As a leader, you must make complex decisions every day that requires you to navigate risk and uncertainty, devise solutions and weigh options – all of which have the potential to disrupt or improve productivity, impact the business’s bottom line, and influence consumer purchasing habits.
Your humanity can have a positive influence on how you make decisions – but you can’t escape other psychological influences that can cause you to struggle with your choices or make decisions that don’t have the desired impact.
By understanding more about how humans make decisions – and the common underlying influences – you can better prepare for the next decision you will need to make when the time comes.
Imagine yourself as the decision-making leader in this scenario:
Your global consumer-focused company has been through tremendous change and transformation over the last few years. The company has experienced changes to its culture and employee experience, changes to technology, the operating model, and ways of working – and people across the organization are starting to experience change fatigue.
So, when the subject of introducing another org-wide transformation is brought up, you and others on the leadership team are confronted with decisions about if and how this will best benefit the business and your employees.
To come to an informed decision on how to proceed, here’s how psychological influences might show up and how you can better control their impact:
Influence # 1: Reason
If you’re a leader who leans towards using reason to guide your decision-making process, you probably work to gather data and build a pros and cons list. But when the data doesn’t indicate one path forward, it’s not always clear how to proceed. Even when the right data is there, it can lead to “analysis paralysis,” whereby leaders are unable to choose between numerous attractive options, and no decision is made.
What to do: To combat this, you must be confident that you’ve done the due diligence and can discern between a smart and reckless risk. You should use the data to determine the top 2 or 3 most suitable options and make the best-informed decision from there. If analysis paralysis is still present, you must have confidence in your approach and logic and remember that the hard work has already been done in determining the best options.
In practice: In the transformation scenario, this might mean narrowing down the options for transformation to one with a smaller scope (e.g. one or two functions) but a more immediate time frame, and one with a larger scope (e.g. the whole organization) but with a longer, more staggered time-frame.
Influence # 2: Biases
Many leaders are driven by unconscious biases when making decisions. One bias that often pops up is the “sunk-cost fallacy.” Meaning, you become reluctant to abandon a course of action because you’ve already invested heavily in it, even if it’s clear that abandonment is more beneficial. There are many other biases – like confirmation bias and affinity bias – that can also impact decision-making objectivity without you realizing it.
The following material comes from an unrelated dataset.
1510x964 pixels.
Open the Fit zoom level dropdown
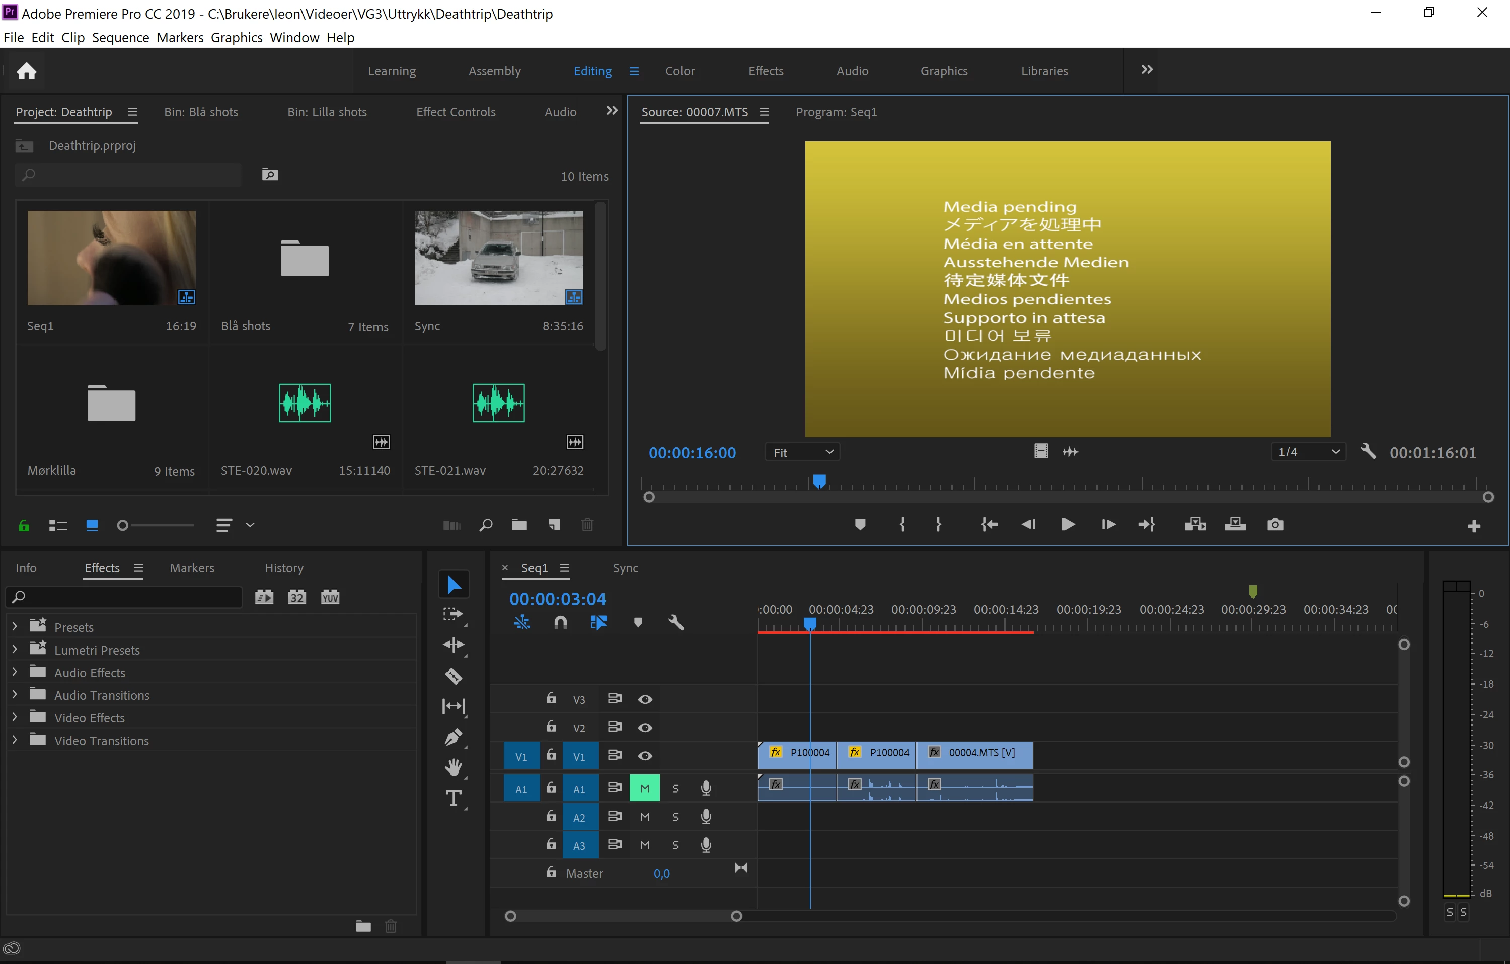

What to do: To avoid being led by biases, you should get the thoughts and perspectives of a diverse set of people. This can mean increasing the data available or assigning someone to play the role of “devil’s advocate.” Be aware of how diverse your leadership team is and bring in perspectives from those outside the team if you can.
In practice: In the transformation scenario, this may mean bringing in the perspective of different function heads, external industry experts, or representatives from the most-affected markets into the room to make the decision.
Influence # 3: Emotion
Imagine you’ve just come out of a string of difficult meetings and are visibly stressed or agitated. You probably aren’t in the right headspace to make a thoughtful decision and may push for the quickest and easiest answer without giving it due thought. This is another common pitfall. When faced with complex and conflicting choices, you may be unable to decide using only cognitive processes and will only use emotions as a guide. While this can be helpful at times, a decision made in an emotional state (a “hot state”) might not be the same decision made when things are approached more objectively (a “cold state”).
What to do: You must recognize whether you’re in the right frame of mind and do your best to make big decisions when in a “cold state”– and not influenced by strong emotions. This might mean postponing a decision to ensure you aren’t influenced by events that will have an emotional impact. Set some decision-making principles to mitigate the risk of emotions playing an outsized role.
In practice: In the transformation scenario, this may mean making a conscious choice about when you will agree to a final decision – ensuring that large or stressful events, such as earnings calls, are out of the way before planning the decision-making meeting. This might also mean avoiding a Friday afternoon decision when everyone is tired from the week.
Influence # 4: Memories
Many leaders rely on memories when making decisions – especially when revisiting a strategy that has previously been explored and rejected. And recent memories have even more sway over our decisions versus earlier ones. That’s because recent memories can have an outsized effect on our decisions (known as recency bias), even if others did not have the same experience.
What to do: You should speak to others about their memories of a similar or recent experience – what went well and what they would have done differently – and ask what the key barriers were last time around and if that barrier still exists. This should be used as a learning opportunity to mitigate the risks that remain. But you should also be aware of your own recency bias and try to conjure up memories of similar situations further in the past.
In practice: In the transformation scenario, that could mean removing the most recent org transformations as a factor in the decision-making process, and instead, looking at experiences further back in the organization’s history. You should also call on the Leadership Team (or beyond) who can share their prior experiences.
The more aware you are of your own decision-making processes, the better equipped you’ll be to make tough calls when the job requires it. Considering each of these four influences will help you further sharpen your decision-making skills, and better prepare you for the next big decision.